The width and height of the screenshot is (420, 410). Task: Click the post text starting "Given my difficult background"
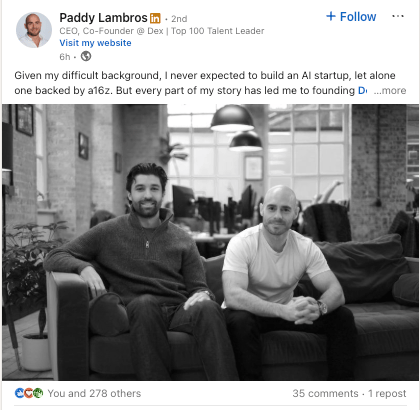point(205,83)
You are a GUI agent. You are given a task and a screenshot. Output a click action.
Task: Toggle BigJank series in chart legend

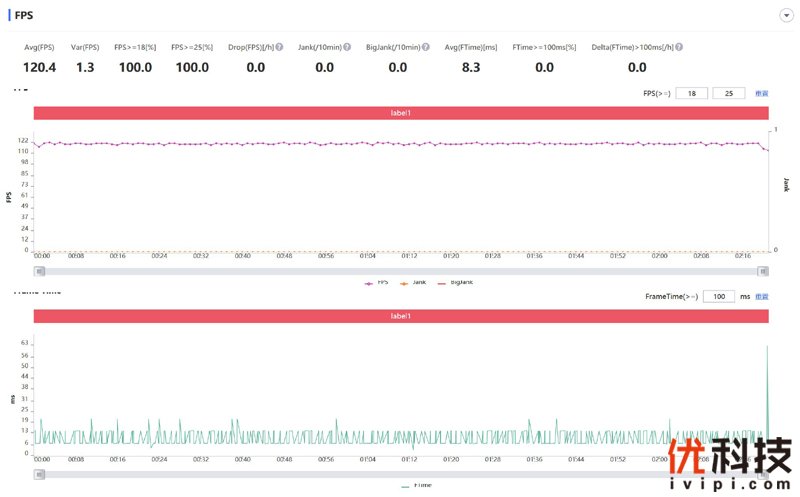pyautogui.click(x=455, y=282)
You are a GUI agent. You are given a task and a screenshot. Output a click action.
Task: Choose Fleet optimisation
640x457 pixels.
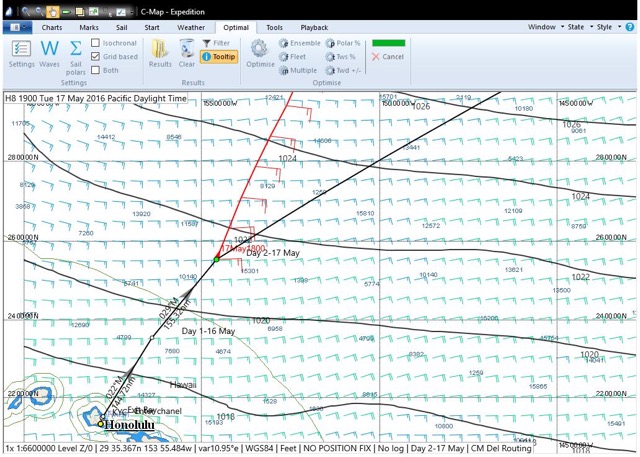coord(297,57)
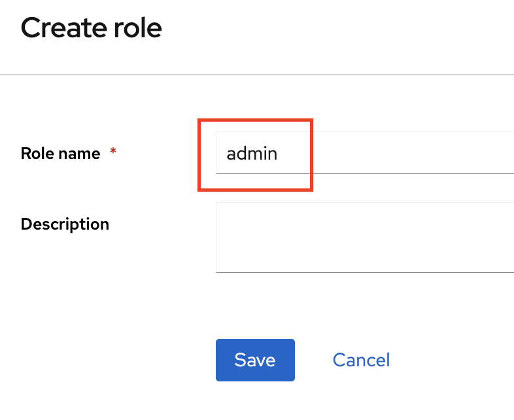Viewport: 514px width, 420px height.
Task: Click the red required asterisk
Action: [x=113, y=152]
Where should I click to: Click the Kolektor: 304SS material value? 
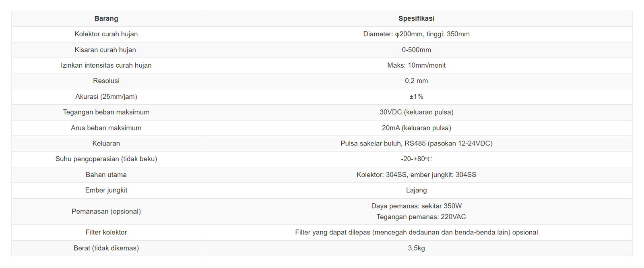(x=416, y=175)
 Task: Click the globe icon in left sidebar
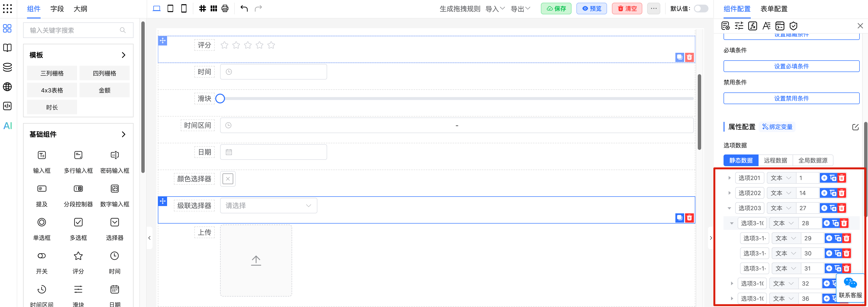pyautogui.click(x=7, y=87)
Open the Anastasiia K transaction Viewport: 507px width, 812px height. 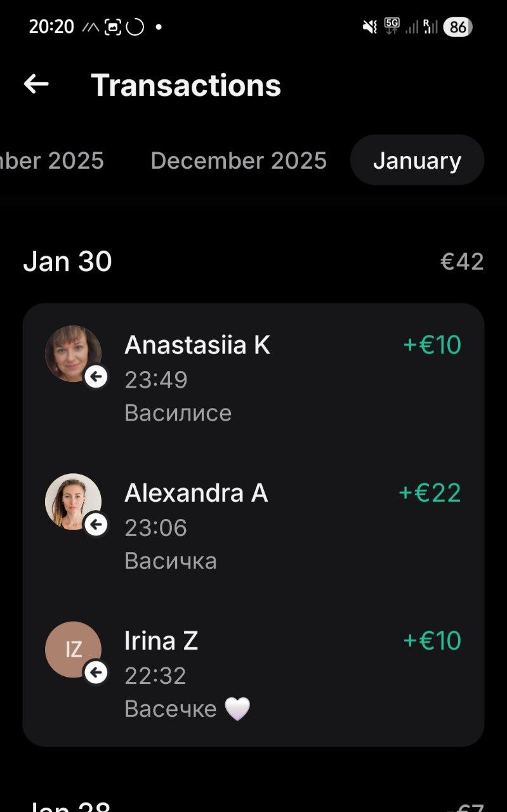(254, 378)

_ _ _

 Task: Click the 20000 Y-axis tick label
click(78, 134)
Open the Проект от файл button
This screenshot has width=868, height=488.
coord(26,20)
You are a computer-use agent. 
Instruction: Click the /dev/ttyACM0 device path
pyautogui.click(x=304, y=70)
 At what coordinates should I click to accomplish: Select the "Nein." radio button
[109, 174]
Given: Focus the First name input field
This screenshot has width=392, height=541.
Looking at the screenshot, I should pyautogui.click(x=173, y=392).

_ _ _

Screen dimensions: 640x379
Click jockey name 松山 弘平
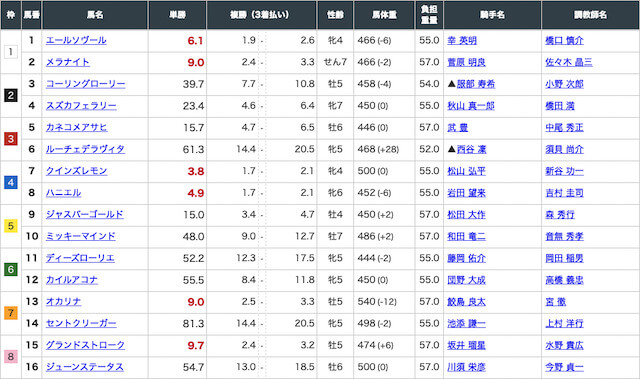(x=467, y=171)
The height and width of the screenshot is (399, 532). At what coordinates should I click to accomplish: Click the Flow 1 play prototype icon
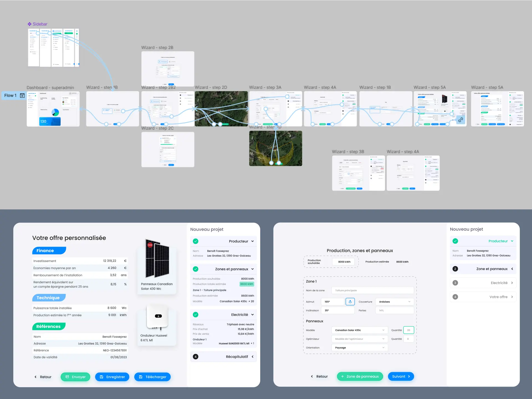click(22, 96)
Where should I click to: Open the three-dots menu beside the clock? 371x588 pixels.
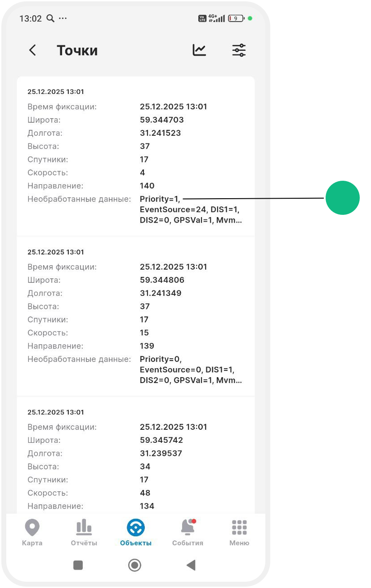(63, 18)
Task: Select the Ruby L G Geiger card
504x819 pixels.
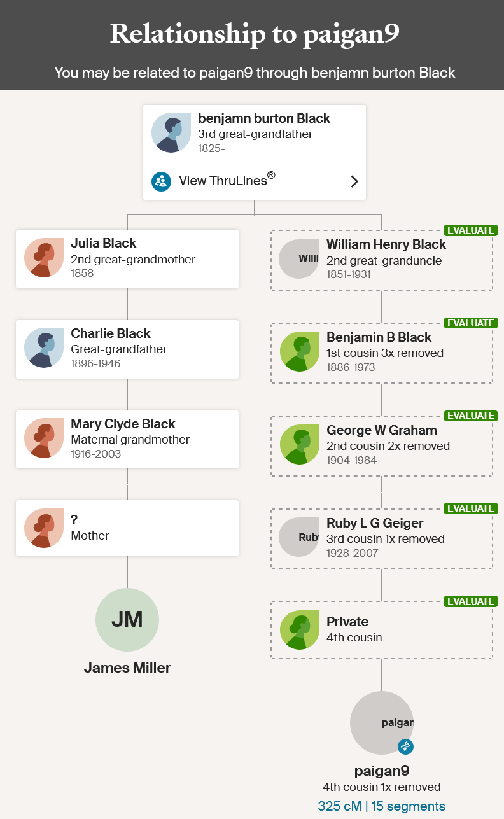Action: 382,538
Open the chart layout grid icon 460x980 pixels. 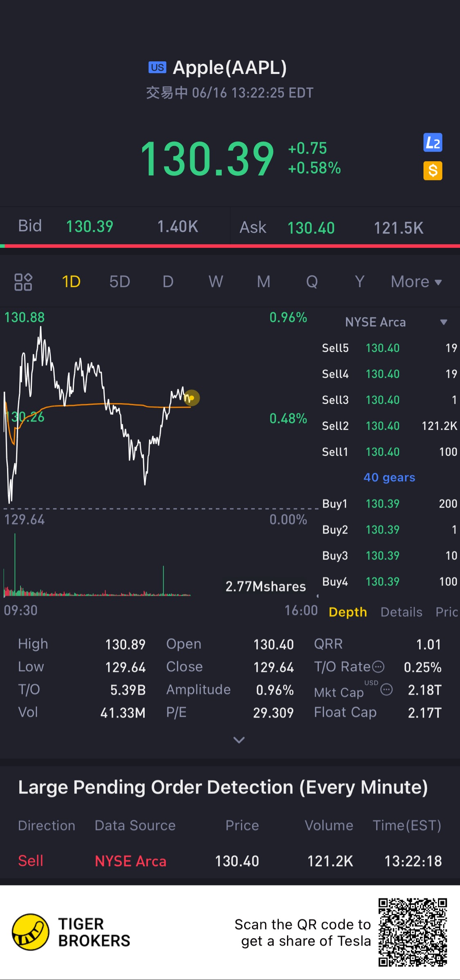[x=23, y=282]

_ _ _

§ Stated task
Copy the material above without changes, beginning at the line that contains "At what coordinates should I click to accomplish: Select" and ending after the line that contains "Looking at the".

§ Full answer
 At what coordinates should I click to accomplish: Select the "Nein." radio button
[109, 174]
Given: Focus the First name input field
This screenshot has width=392, height=541.
Looking at the screenshot, I should pyautogui.click(x=173, y=392).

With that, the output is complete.